RECORD EXTRACTS -
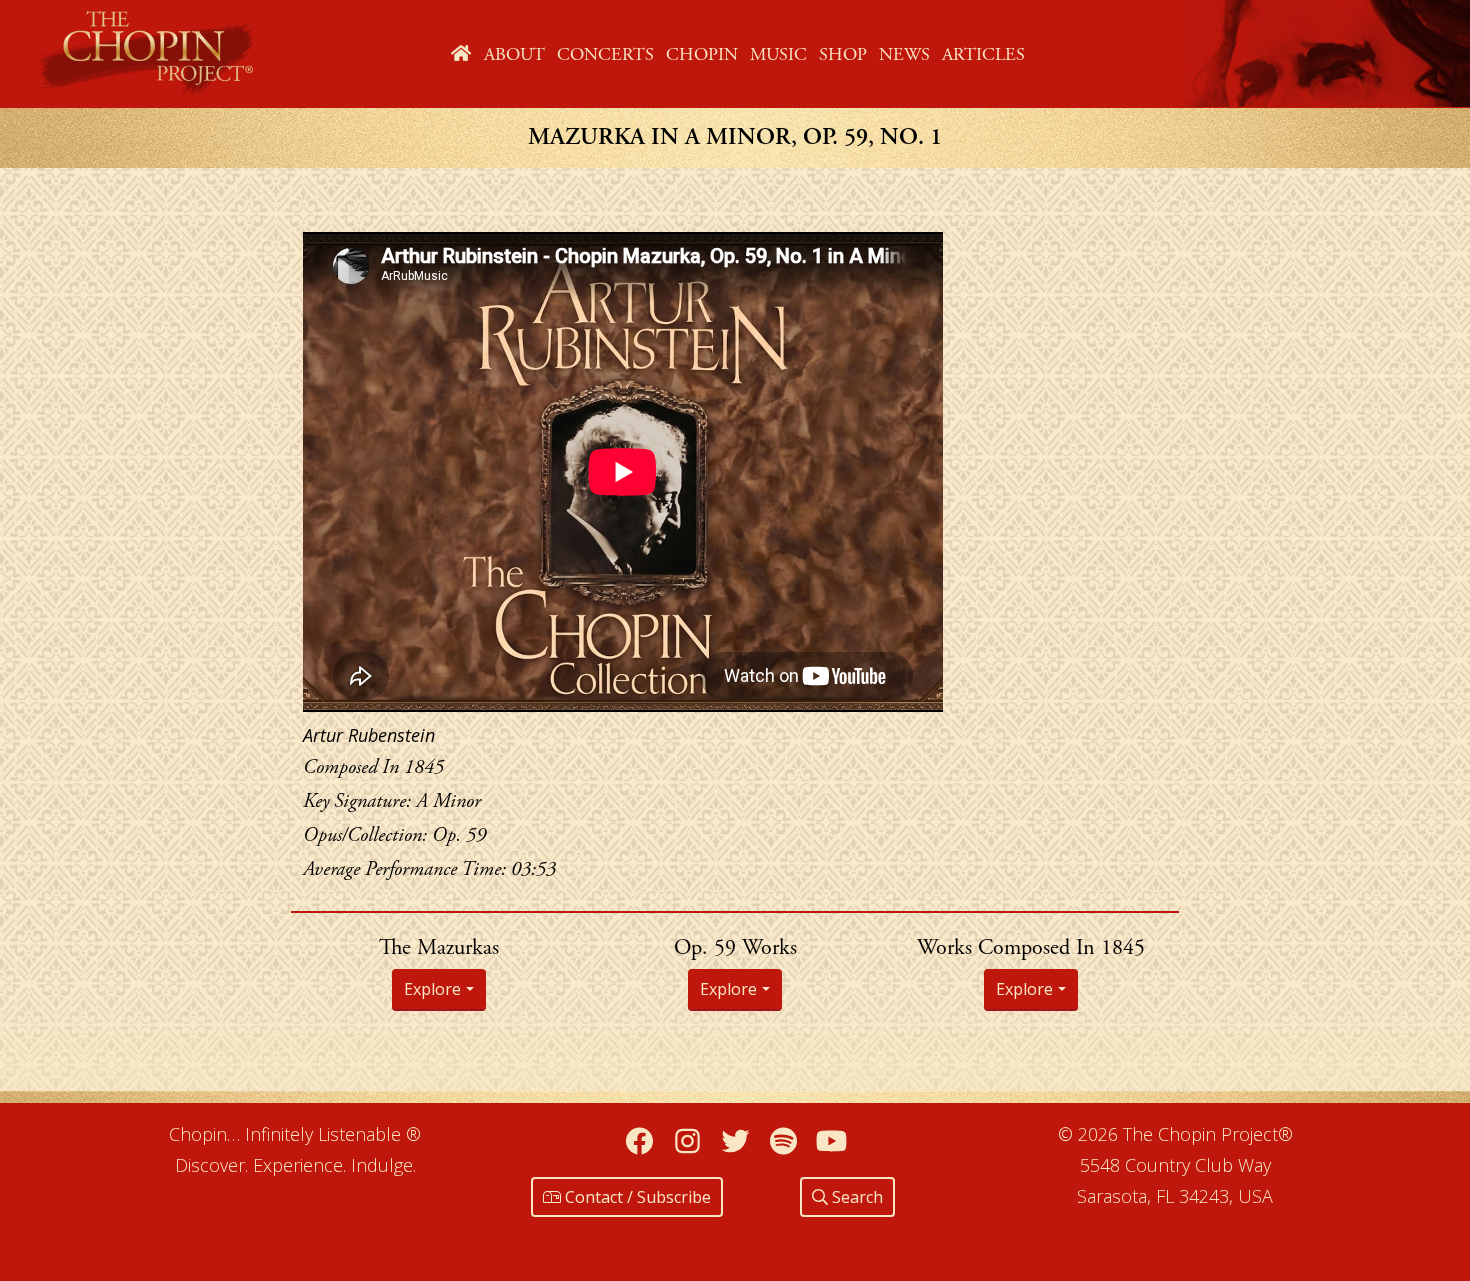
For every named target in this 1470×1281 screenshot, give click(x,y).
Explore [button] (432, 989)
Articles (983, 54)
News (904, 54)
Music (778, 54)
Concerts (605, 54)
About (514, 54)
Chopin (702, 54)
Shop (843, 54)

REQUIREMENT - Your task is to repeat the entries above exactly, omitting the pictures.

RESPONSE FOR THIS EXERCISE -
For every named target in this 1470×1281 screenshot, give click(x,y).
Explore [button] (432, 989)
Articles (983, 54)
News (904, 54)
Music (778, 54)
Concerts (605, 54)
About (514, 54)
Chopin (702, 54)
Shop (843, 54)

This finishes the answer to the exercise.